Stored data entries
───
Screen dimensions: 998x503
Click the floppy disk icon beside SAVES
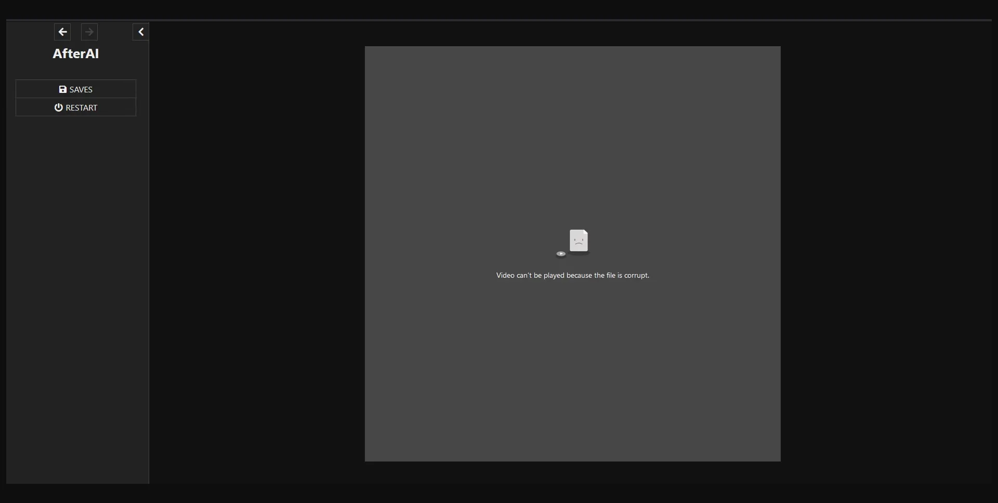tap(63, 89)

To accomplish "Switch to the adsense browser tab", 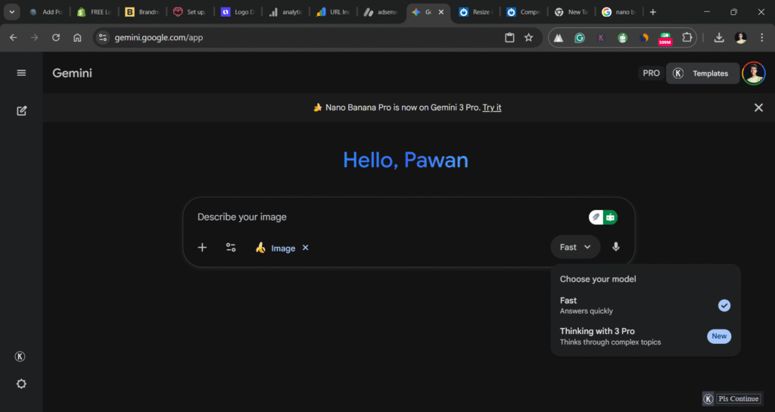I will 381,12.
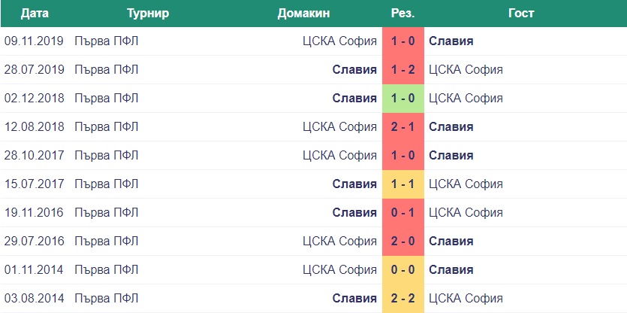Click the 2 - 2 draw from 03.08.2014
Image resolution: width=627 pixels, height=313 pixels.
[x=403, y=299]
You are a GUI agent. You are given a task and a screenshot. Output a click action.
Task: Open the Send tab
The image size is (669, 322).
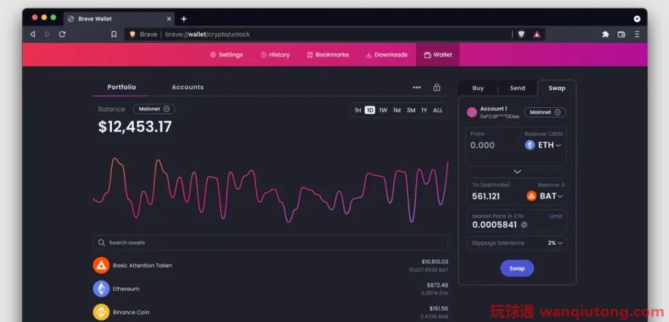517,88
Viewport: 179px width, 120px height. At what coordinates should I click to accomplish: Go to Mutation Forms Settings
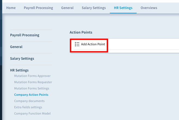[32, 88]
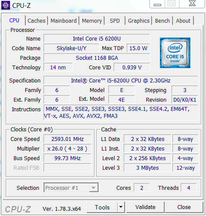Open the Mainboard tab
The image size is (206, 216).
[x=64, y=21]
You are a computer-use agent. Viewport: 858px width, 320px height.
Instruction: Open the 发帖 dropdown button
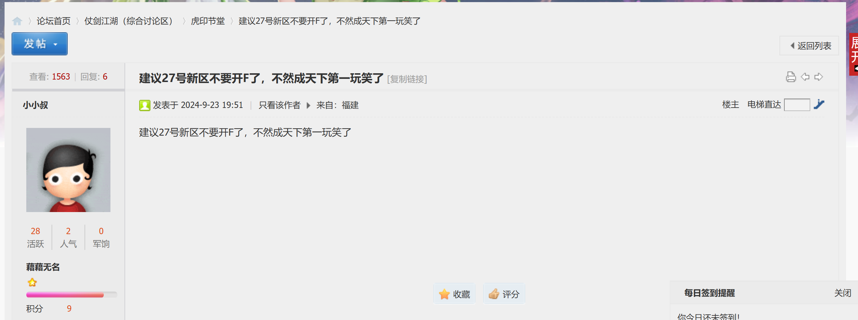pos(40,44)
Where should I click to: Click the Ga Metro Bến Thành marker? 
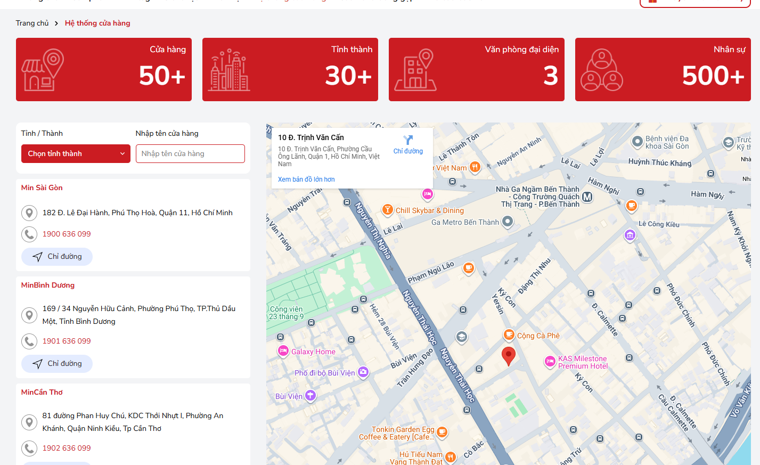click(508, 221)
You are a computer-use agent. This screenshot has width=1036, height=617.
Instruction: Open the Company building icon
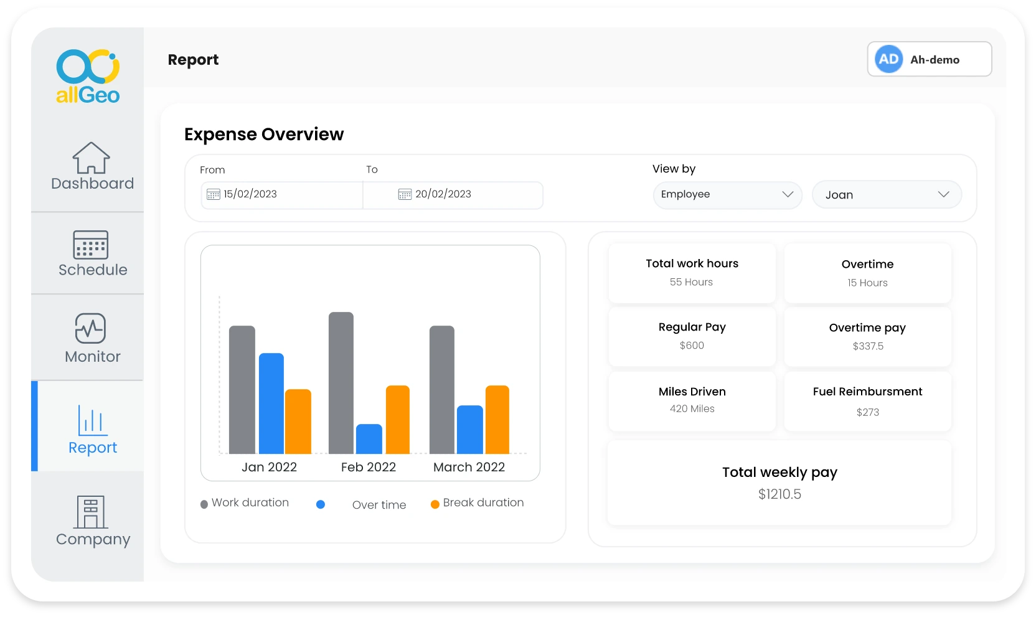[91, 512]

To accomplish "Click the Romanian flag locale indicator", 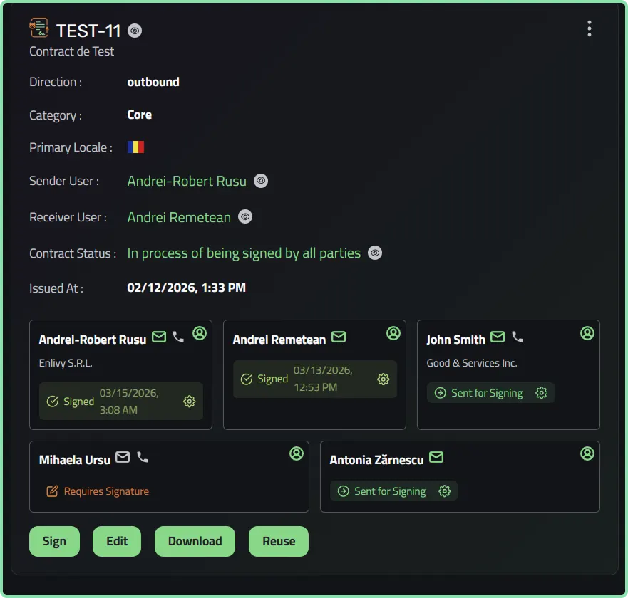I will (135, 147).
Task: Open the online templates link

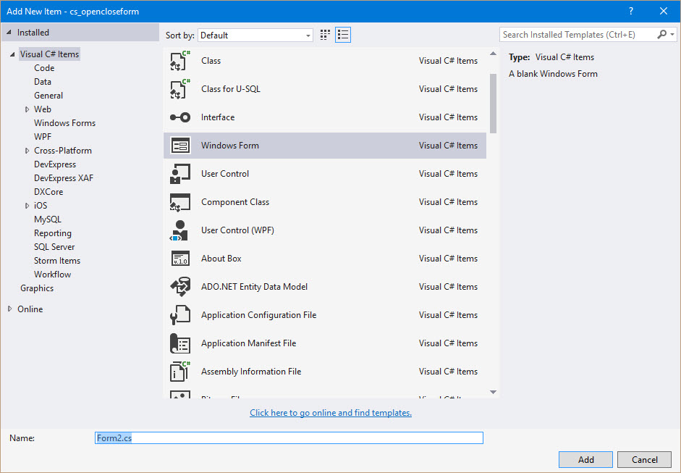Action: pyautogui.click(x=330, y=412)
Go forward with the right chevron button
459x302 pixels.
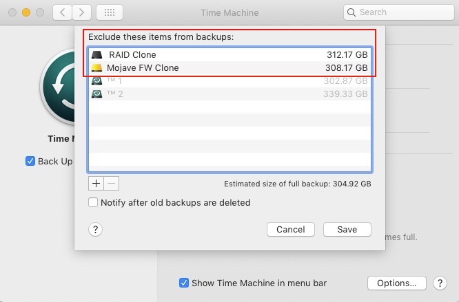coord(82,12)
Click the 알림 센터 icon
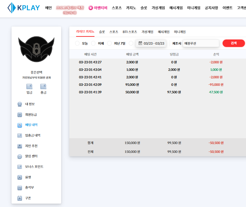Viewport: 246px width, 207px height. click(x=20, y=156)
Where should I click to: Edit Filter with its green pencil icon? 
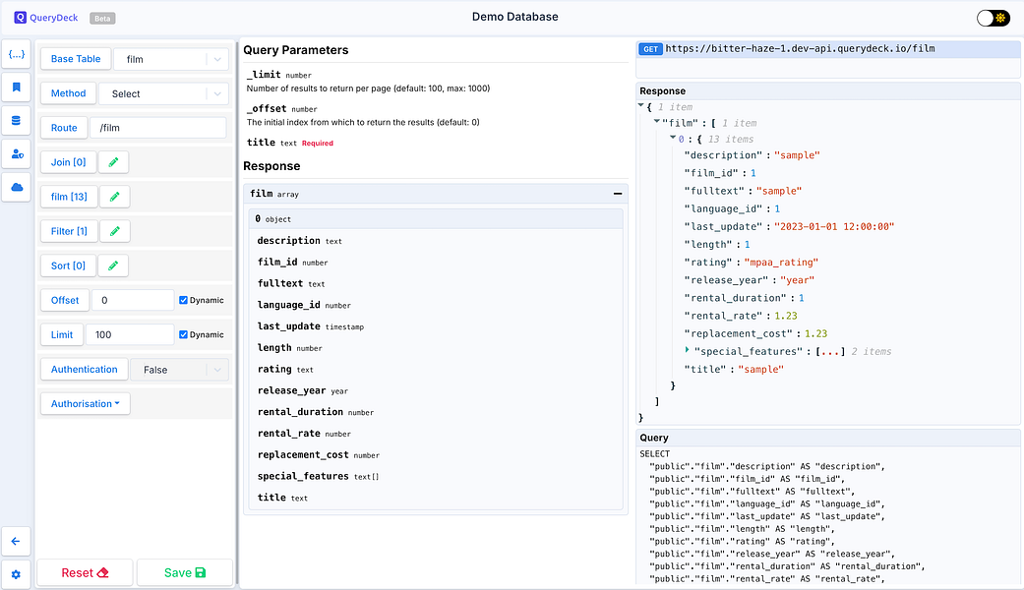114,231
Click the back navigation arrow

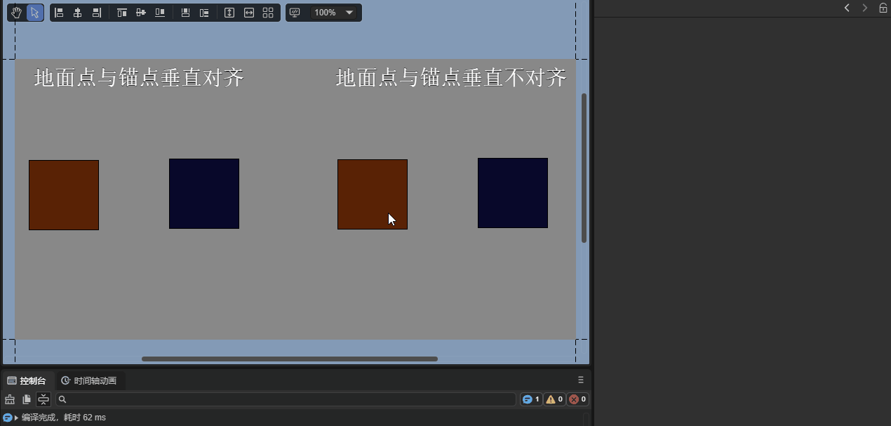click(x=847, y=8)
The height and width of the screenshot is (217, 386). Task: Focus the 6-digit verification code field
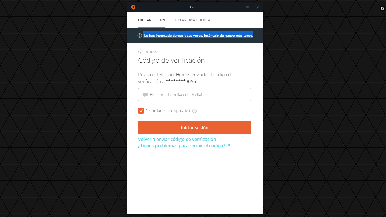(195, 95)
───
== Exercise objective ==
Could you write out, word for word, the lines from the one containing "Task: Open the online templates link" through the last line of the records, leaving out the pictures?

== Response ==
Task: Open the online templates link

Action: pyautogui.click(x=330, y=412)
Go forward with the right chevron button
459x302 pixels.
coord(82,12)
Click the 알림 센터 icon
Viewport: 246px width, 207px height. click(x=20, y=156)
Where should I click to: Edit Filter with its green pencil icon? 
114,231
Click the back navigation arrow

click(x=847, y=8)
The height and width of the screenshot is (217, 386). Task: Focus the 6-digit verification code field
(195, 95)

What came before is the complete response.